Editor's Note: For the purists, and from a maintainer of the TOP500 list, What is a Mflop/s?:
Mflop/s is a rate of execution, millions of floating point operations per second. Whenever this term is used it will refer to 64 bit floating point operations and the operations will be either addition or multiplication. Gflop/s refers to billions of floating point operations per second and Tflop/s refers to trillions of floating point operations per second.
The Platform reports that CPU export restrictions to Chinese supercomputing centers may have backfired. Tianhe-2 has remained the world's top supercomputer for the last five iterations of the TOP500 list using a heterogeneous architecture that mixes Intel's Xeon and Xeon Phi chips. Tianhe-2 will likely be upgraded to Tianhe-2A within the next year (rather than by the end of 2015 as originally planned), nearly doubling its peak performance from 54.9 petaflops to around 100 petaflops, while barely raising peak power usage. However, instead of using a new Intel Xeon Phi chip, a homegrown "China Accelerator" and novel architecture will be used.

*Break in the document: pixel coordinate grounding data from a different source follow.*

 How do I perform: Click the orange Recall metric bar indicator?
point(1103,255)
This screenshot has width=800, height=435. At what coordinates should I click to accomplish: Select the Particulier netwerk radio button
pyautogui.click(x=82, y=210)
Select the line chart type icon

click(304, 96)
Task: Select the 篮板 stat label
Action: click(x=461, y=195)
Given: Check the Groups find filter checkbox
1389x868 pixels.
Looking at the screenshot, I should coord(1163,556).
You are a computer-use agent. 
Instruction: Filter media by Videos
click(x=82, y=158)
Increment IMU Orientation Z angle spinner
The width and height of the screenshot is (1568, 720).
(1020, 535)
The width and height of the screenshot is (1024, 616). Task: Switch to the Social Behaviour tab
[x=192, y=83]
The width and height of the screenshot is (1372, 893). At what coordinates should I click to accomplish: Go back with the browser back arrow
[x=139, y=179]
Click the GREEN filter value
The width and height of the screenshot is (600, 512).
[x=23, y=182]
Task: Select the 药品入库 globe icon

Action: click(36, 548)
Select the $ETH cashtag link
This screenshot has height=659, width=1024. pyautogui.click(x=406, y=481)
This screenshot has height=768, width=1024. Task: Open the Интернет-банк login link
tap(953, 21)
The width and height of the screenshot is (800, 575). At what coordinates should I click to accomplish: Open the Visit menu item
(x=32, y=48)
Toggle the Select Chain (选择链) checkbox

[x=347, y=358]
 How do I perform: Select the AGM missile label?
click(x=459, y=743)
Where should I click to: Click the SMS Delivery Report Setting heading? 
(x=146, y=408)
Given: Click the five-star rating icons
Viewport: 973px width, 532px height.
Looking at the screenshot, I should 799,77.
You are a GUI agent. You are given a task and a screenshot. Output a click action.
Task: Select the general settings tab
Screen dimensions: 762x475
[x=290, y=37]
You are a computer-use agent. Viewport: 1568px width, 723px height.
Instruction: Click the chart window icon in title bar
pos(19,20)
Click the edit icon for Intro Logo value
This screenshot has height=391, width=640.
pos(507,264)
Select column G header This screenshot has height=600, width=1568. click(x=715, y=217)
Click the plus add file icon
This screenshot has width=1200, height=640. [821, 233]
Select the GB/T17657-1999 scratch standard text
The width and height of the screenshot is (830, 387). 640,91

A few details about the accelerator are known:
Unlike other [digital signal processor (DSP)] efforts that were aimed at snapping into supercomputing systems, this one is not a 32-bit part, but is capable of supporting 64-bit and further, it can also support both single (as others do) and double-precision. As seen below, the performance for both single and double precision is worth remarking upon (around 2.4 single, 4.8 double teraflops for one card) in a rather tiny power envelope. It will support high bandwidth memory as well as PCIe 3.0. In other words, it gives GPUs and Xeon Phi a run for the money—but the big question has far less to do with hardware capability and more to do with how the team at NUDT will be able to build out the required software stack to support applications that can gobble millions of cores on what is already by far the most core-dense machine on the planet.
Original Submission
(Score: 2) by Gaaark on Monday July 13 2015, @04:10PM
Did i miss something?
Are they all running linux (the top 10 are)?
Didn't it used to show percentages of linux/bsd/windows machines? Do you have to peruse EVERY link from every machine to see what it runs? Is linux now the default?
My enquiring mind wants to know? Statistics are EVERYTHING!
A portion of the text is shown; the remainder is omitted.